• RAW DATA:

===============

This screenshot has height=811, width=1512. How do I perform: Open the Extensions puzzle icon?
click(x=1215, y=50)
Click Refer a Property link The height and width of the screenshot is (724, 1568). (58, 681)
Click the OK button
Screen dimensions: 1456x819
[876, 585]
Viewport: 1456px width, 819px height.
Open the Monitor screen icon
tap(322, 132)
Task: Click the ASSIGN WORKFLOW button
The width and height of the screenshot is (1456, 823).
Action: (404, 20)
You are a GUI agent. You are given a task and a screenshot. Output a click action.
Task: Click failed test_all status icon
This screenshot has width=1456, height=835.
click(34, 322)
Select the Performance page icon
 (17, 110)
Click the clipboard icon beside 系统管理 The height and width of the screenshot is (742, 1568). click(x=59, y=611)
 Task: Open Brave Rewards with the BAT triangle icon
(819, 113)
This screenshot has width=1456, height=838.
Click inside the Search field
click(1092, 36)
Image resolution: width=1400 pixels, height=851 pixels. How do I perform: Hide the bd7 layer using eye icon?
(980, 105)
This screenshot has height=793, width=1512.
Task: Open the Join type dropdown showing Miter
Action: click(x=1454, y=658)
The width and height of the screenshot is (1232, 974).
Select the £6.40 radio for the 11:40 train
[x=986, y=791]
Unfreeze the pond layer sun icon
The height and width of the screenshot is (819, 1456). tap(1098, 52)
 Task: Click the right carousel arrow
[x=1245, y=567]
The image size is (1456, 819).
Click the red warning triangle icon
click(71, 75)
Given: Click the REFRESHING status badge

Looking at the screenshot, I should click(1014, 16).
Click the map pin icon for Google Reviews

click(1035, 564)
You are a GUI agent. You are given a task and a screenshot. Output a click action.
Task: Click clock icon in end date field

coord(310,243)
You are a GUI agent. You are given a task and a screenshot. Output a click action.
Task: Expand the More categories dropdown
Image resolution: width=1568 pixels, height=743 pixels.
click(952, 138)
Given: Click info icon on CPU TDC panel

===============

• AIM OF THE EXERCISE: This exercise needs each record retyped exactly as shown.

• ANSWER SPACE:
This screenshot has height=811, width=1512. How do I perform: Open the Extensions puzzle icon?
click(x=1215, y=50)
Click Refer a Property link The height and width of the screenshot is (724, 1568). (58, 681)
Click the OK button
Screen dimensions: 1456x819
[876, 585]
Viewport: 1456px width, 819px height.
Open the Monitor screen icon
tap(322, 132)
Task: Click the ASSIGN WORKFLOW button
The width and height of the screenshot is (1456, 823).
Action: (404, 20)
You are a GUI agent. You are given a task and a screenshot. Output a click action.
Task: Click failed test_all status icon
This screenshot has width=1456, height=835.
click(34, 322)
Select the Performance page icon
 (17, 110)
Click the clipboard icon beside 系统管理 The height and width of the screenshot is (742, 1568). click(x=59, y=611)
 Task: Open Brave Rewards with the BAT triangle icon
(819, 113)
This screenshot has width=1456, height=838.
Click inside the Search field
click(1092, 36)
Image resolution: width=1400 pixels, height=851 pixels. How do I perform: Hide the bd7 layer using eye icon?
(980, 105)
This screenshot has height=793, width=1512.
Task: Open the Join type dropdown showing Miter
Action: click(x=1454, y=658)
The width and height of the screenshot is (1232, 974).
Select the £6.40 radio for the 11:40 train
[x=986, y=791]
Unfreeze the pond layer sun icon
The height and width of the screenshot is (819, 1456). tap(1098, 52)
 Task: Click the right carousel arrow
[x=1245, y=567]
The image size is (1456, 819).
Click the red warning triangle icon
click(71, 75)
Given: Click the REFRESHING status badge

Looking at the screenshot, I should click(1014, 16).
Click the map pin icon for Google Reviews

click(1035, 564)
You are a GUI agent. You are given a task and a screenshot. Output a click action.
Task: Click clock icon in end date field

coord(310,243)
You are a GUI agent. You are given a task and a screenshot. Output a click action.
Task: Expand the More categories dropdown
Image resolution: width=1568 pixels, height=743 pixels.
click(952, 138)
Given: Click info icon on CPU TDC panel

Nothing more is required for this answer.